GASTRIC FEMALE REFLEX / BRIAN RURYK

Destination: Poon

(Beniffer Editions - BFF6066) split LP $16.50 (Out-of-stock)

High spasticity by two of Canada's national treasures. The mad dog of guitar Brian Ruryk's "Alliances for Debris" is twenty-odd minutes of glass and metal connecting with hard surfaces at fast speeds, chopped up and re-spliced into microscopic fragments. A frenzy that should drop the jaw of even the know-it-alls. On "Nairobi Pieces 13-26" Gastric Female Reflex uses longer samples drawn from decaying radios and televisions, in-between-song recording outtakes, prayer tapes, random clicks, crackles and cuts, ambient bass rumbles, Tim Allen, and sound effects. According to Discogs, this was released in 2006 with different artwork and no title (some of the photocopy inserts are the same); all copies here have new silkscreened prints (not the same as what is shown at Discogs, but similar to others in our copies, and in different combinations). No two copies are alike, basically. It's a mess, granted, but confusion comes with the territory of landmark releases. Just accept it.

GASTRIC FEMALE REFLEX

Lovers in the Midst of Eating Fries

(Gold Soundz - GS45) LP $20.00

Expertly executed and fried garage-art-noise/junk by Torontosaurs who're somewhere between American Tapes and classic mid-nineties NZ underground with plenty of Crank Sturgeon / Euro-actionist noise humor. Hand screened and marble-ized card cover.

GASTRIC FEMALE REFLEX

Plays The Music of Alan Antfarm

(Lips Infection - LIP05) 7-inch $10.00

Hup, Bup, and Bup Zukerman take a hurl at two of this Riverside mid-'90s alt rock combo's power ballads, "Raw Puppy Pant Lick Show" and "Don't Moan When Behind The Chocolate Apparatus." Get it for the silkscreened jacket, keep it for the mental instability.

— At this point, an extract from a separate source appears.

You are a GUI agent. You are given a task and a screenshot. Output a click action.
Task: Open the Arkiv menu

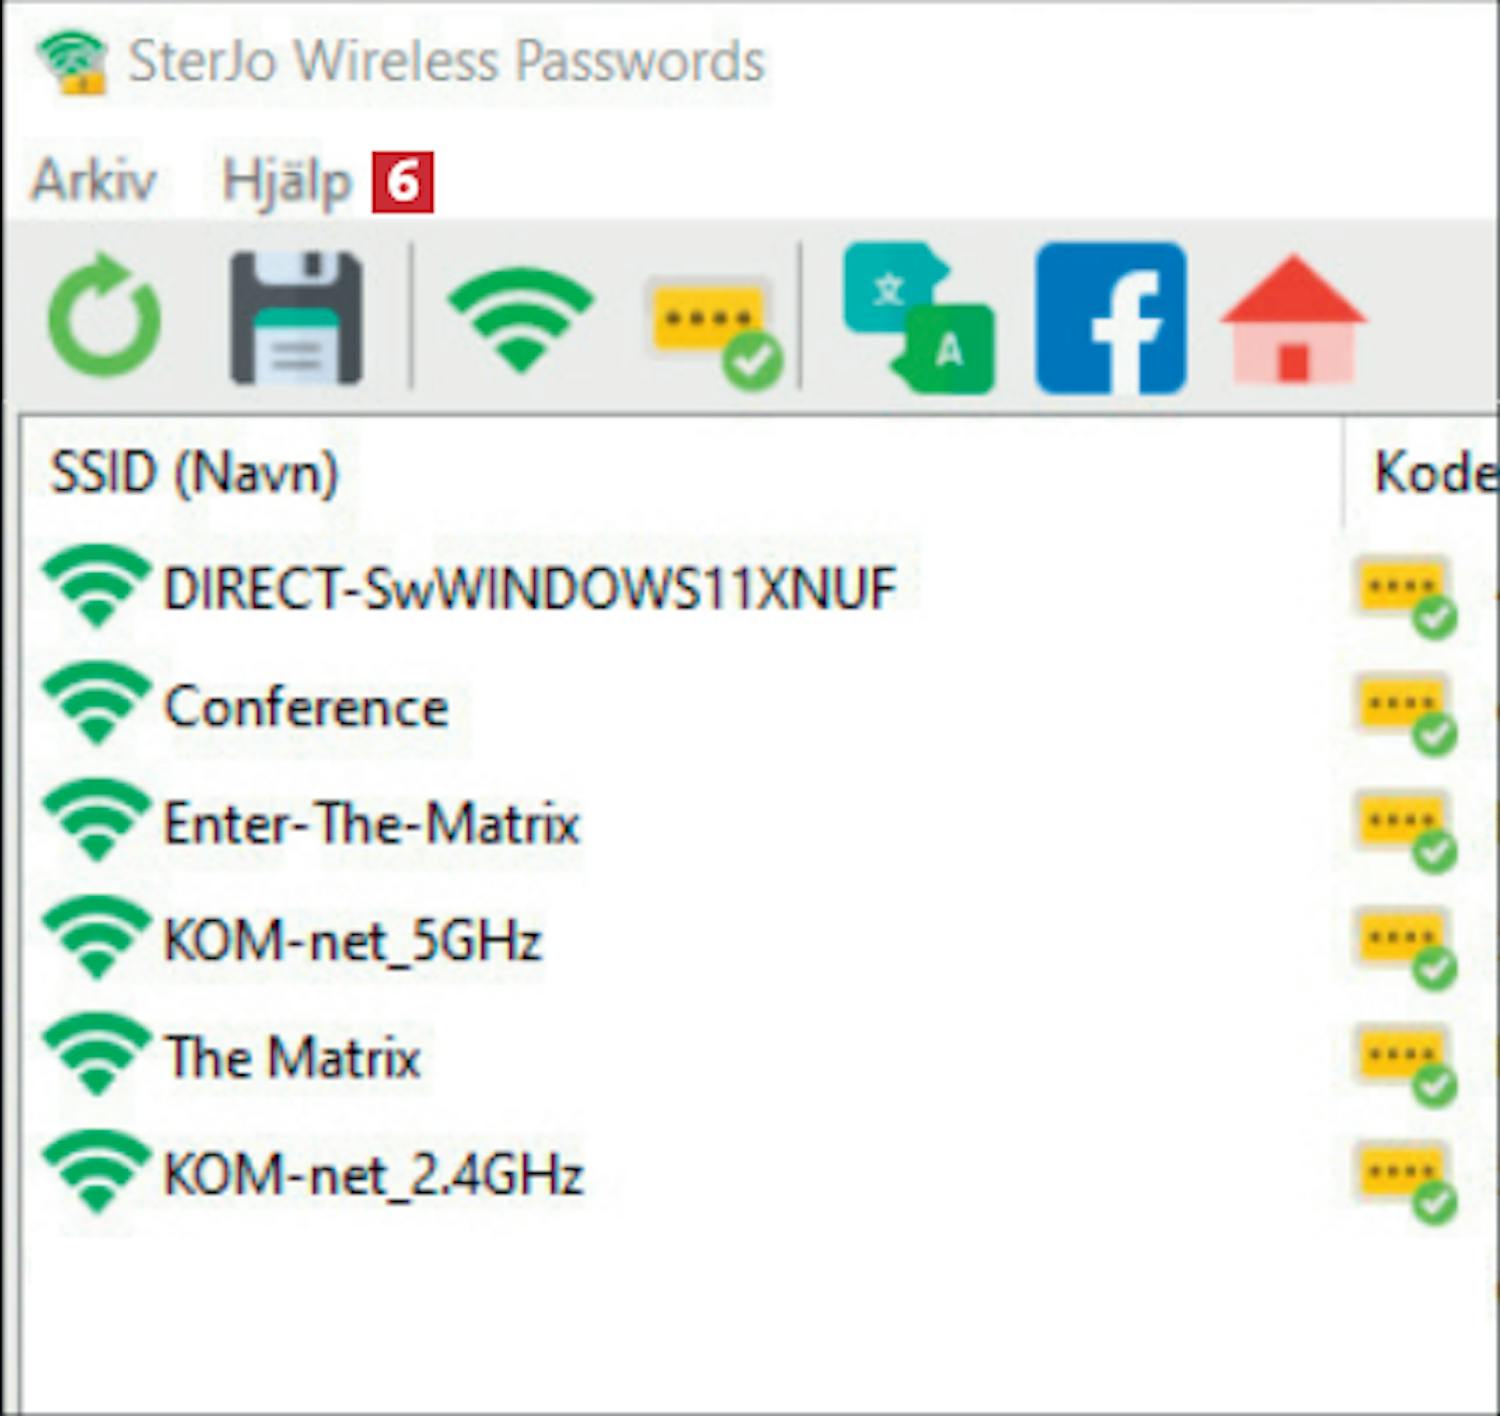click(x=94, y=181)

CRANK STURGEON / GASTRIC FEMALE REFLEX

Untitled

(Gold Soundz - GS31) split 7-inch $10.00 (Out-of-stock)

Gastric Female Reflex transmits songs through the cackle of thirty-meter Bronze Age jump ropes, and then swats them with unspooled tape from faulty tape recorders. On the flipside, deepwoods Maine-based Crank Sturgeon takes a similar story and runs it into the side of a convent full of shark-eating nuns, who respond with high-powered leaf blowers, stopping now and again to play a little violin and pee in their Dixie Cups. Not your typical avant electro-acoustic record, but still glorious, spacious, snakey, and primitive.